EXCERPT:
# Lye-Dipped Pretzels (Laugenbretzel)



## IrishLass (Oct 1, 2014)

....or rather, the other thing (besides making soap) that I like to make with my lye. lol

I don't now if any of y'all are bread-makers or not, but one of my other passions (besides soap-making) is making bread, and as an avid bread-maker I've made soft, chewy pretzels several times (using the baking soda-dip method), and I was always happy enough with them at the time, but last year marked the first time that I ever tried making them the old-world, traditional way...... dipped in a lye solution.........and wow- what a huge night/day difference that made in flavor! Not to brag or anything (okay, well, maybe just a little  ), but they truly were/are the most awesome, authentically-tasting pretzels to ever come out of my oven! 

The inspiration for me gaining the courage to try my hand making them the traditional way came from this blog by a guy named Marco in Seattle:

http://marcofrom.com/archives/2008/04/bretzel_vs_pret.html

What I really appreciate about Marco's recipe and method in his blog is how all the ingredients are written out in gram weights, and it also has very good reviews underneath the recipe from those who had actually tried it.

But of course, as with soap-making, I also tend to tweak things around to my own personal liking when it comes to bread-making, so here is what I do differently (compared to Marco's instructions in the above link):

1 day ahead (in the evening) I make a poolish or pre-ferment (what Marco calls a 'Pate Fermente'). It consists of:

-144g of my special All-Purpose flour/Whole Wheat flour blend* (see down below at the end of post) [this is used in place of of Marco's 'White Flour']

-94g spring water

-2.6g sea salt

-1 pinch active dry yeast (about 1/16 teaspoon)

-1 tbsp (17g) of my rye sourdough starter (purely for an added boost of flavor)

In a small earthenware bowl, I whisk the water, yeast, and my rye sourdough starter together until a little frothy. Then I stir the flour and salt into the mixture until all is absorbed and mixed in real well before covering with plastic wrap and setting on my counter overnight to do its thing. (I usually just let it sit there and stew for 16 hours or so).

I also make my lye solution 1 day ahead using Marco's lye:water ratio, which is a 3.84% lye solution according to RiverCitySoap's DWCP calculator, by the way. Looking around the net, I saw people using anywhere from as little as 1% to all the way up to 5%, so this particular % is a pretty good average. You can re-use the lye-solution, by the way, so don't throw it out after the first time you make pretzels with it. Many say that it can be re-used up to 10 times, but I've only used mine as many as 3 times before it starts looking too gunky for me to want to use again. Lye solution:

1250g/44 oz distilled water
50g/1.76 oz food grade lye 

I make this in the same manner that I make lye solution for soaping, i.e., gloves/goggles, etc. When cool, I pour into an HPDE container with a tight fitting lid.



The next day (about 16 hours later), I make the main dough (what Marco calls the 'real dough'). My 'real dough' ingredients:

-555g of my special All-Purpose/Whole Wheat flour blend* (see way down below at the very end of this tutorial)

[Stored items]

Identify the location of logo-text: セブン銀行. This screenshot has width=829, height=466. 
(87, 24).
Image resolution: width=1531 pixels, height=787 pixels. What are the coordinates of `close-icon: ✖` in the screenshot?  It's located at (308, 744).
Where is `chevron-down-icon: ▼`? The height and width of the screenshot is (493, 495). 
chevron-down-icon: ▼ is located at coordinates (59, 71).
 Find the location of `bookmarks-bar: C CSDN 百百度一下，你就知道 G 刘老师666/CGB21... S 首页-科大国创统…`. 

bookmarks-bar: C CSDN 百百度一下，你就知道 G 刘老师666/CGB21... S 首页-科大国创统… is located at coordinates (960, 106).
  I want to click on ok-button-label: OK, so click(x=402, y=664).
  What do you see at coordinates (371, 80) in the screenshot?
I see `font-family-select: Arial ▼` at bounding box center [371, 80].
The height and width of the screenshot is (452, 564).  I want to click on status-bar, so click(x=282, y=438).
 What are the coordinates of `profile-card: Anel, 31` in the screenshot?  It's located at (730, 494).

WHAT YOU WILL DO:
a - Answer these questions about the pretzel post:
(i) What percentage lye solution does Marco's lye:water ratio make, according to RiverCitySoap's DWCP calculator?
(ii) How many grams of spring water go into the poolish?
(iii) What is the most times the poster has reused the lye solution?
b - Copy the lines of the listing starting at the line that contains "I want to click on ok-button-label: OK, so" and ending at the end of the listing.

RESULTS IN ORDER:
a -
(i) 3.84%
(ii) 94g
(iii) 3 times

b -
  I want to click on ok-button-label: OK, so click(x=402, y=664).
  What do you see at coordinates (371, 80) in the screenshot?
I see `font-family-select: Arial ▼` at bounding box center [371, 80].
The height and width of the screenshot is (452, 564).  I want to click on status-bar, so click(x=282, y=438).
 What are the coordinates of `profile-card: Anel, 31` in the screenshot?  It's located at (730, 494).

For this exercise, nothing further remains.